3. Insight – Facebook will share data with companies about what kind of demographic their ads are reaching. This step supposedly doesn’t include personally identifiable information, just broad statistics (e.g. – more people of a certain age group tend to click on Coca Cola ads, so they will adjust their ad strategy to compensate).
Companies will also be able to set up their own profile pages on Facebook, allowing users to join groups, install viral apps, etc. All of this activity will of course be included in news feeds.
So what are the risks in this venture? On the one hand, users may see this as a great way to include their non-Facebook activity in their Facebook news feeds.
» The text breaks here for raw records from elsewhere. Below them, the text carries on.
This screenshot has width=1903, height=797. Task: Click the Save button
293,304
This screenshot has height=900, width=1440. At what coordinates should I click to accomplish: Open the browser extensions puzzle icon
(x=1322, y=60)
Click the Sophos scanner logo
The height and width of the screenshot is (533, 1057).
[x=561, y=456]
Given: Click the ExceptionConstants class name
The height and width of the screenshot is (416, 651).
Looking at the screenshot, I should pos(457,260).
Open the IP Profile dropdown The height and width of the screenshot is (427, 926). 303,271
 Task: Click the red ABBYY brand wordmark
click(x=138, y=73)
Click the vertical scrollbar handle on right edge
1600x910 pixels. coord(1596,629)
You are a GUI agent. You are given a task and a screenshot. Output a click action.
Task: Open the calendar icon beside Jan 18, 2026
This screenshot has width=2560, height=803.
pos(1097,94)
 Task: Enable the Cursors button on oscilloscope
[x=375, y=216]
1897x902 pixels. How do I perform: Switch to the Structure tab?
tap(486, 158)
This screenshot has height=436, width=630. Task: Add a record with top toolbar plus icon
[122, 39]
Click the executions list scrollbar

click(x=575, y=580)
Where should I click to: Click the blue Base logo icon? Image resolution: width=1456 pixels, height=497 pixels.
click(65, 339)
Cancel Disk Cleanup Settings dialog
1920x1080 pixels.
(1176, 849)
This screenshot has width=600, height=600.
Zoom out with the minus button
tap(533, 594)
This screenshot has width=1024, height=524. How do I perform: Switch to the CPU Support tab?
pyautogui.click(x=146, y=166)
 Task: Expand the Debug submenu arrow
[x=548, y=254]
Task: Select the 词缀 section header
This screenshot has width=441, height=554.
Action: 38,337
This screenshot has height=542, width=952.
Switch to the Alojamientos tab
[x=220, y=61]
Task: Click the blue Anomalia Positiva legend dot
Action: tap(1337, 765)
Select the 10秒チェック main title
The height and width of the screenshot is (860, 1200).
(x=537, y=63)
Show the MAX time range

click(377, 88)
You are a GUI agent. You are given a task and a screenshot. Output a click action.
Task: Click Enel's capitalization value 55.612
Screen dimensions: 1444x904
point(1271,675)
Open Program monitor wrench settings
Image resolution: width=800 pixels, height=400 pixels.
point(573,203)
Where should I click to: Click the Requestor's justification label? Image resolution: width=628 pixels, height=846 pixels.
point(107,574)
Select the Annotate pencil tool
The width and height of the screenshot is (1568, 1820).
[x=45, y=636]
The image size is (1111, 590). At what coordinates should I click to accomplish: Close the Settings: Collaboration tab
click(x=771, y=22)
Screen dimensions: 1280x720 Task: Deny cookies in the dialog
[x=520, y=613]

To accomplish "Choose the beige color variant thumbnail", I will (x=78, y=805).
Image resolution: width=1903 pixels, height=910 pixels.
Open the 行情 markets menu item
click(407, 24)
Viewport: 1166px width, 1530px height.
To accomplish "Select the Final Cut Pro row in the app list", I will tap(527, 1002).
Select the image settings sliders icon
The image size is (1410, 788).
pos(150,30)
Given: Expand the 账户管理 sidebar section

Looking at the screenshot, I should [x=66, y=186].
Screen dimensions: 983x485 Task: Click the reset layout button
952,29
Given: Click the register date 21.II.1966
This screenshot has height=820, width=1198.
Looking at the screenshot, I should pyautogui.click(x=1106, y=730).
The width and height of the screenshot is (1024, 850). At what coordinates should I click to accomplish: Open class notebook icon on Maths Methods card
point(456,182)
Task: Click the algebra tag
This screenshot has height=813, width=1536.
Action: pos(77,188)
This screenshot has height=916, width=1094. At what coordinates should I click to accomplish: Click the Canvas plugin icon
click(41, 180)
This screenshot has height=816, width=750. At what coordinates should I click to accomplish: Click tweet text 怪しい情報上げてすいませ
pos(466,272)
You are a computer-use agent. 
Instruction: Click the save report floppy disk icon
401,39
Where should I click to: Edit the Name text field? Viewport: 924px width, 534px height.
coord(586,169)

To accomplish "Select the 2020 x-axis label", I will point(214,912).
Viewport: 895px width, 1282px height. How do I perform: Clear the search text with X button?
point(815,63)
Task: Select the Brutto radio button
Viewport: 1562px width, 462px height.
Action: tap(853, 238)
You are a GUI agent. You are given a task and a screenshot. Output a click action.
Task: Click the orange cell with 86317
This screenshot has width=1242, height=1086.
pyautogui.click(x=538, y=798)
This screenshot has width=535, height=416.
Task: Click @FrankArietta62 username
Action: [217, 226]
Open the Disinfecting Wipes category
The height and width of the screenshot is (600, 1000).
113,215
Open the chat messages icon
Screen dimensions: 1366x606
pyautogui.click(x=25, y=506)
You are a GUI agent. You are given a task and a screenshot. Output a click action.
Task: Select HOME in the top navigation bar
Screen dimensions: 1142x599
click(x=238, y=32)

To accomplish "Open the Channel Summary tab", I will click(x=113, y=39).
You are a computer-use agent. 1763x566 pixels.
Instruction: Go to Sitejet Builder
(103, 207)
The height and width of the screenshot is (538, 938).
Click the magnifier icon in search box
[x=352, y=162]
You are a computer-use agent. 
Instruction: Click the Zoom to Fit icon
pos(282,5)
Essentially, it allows them to use Facebook to provide even more information about what’s going on with them, what their interests are (a la “John rented Star Wars from Blockbuster.com – ‘Marathon at my house!’” or “Jane bought a ticket to Chicago from Travelocity – ‘I’m going home for Thanksgiving’”).
On the other hand, if news feed ads start reaching out-of-control spam status, the whole thing could blow up in Facebook’s – well, face. “Friends” who overuse the system or companies that overproduce viral apps could drive users away.
Facebook has promised in its blog to keep it clean and that users won’t see any more ads than they already do, they’ll just be more “relevant.” They’ve also claimed that this is the way of the future for advertising, stating that the mass media had their run but will eventually be outdated.
Check out what Facebook is offering advertisers here.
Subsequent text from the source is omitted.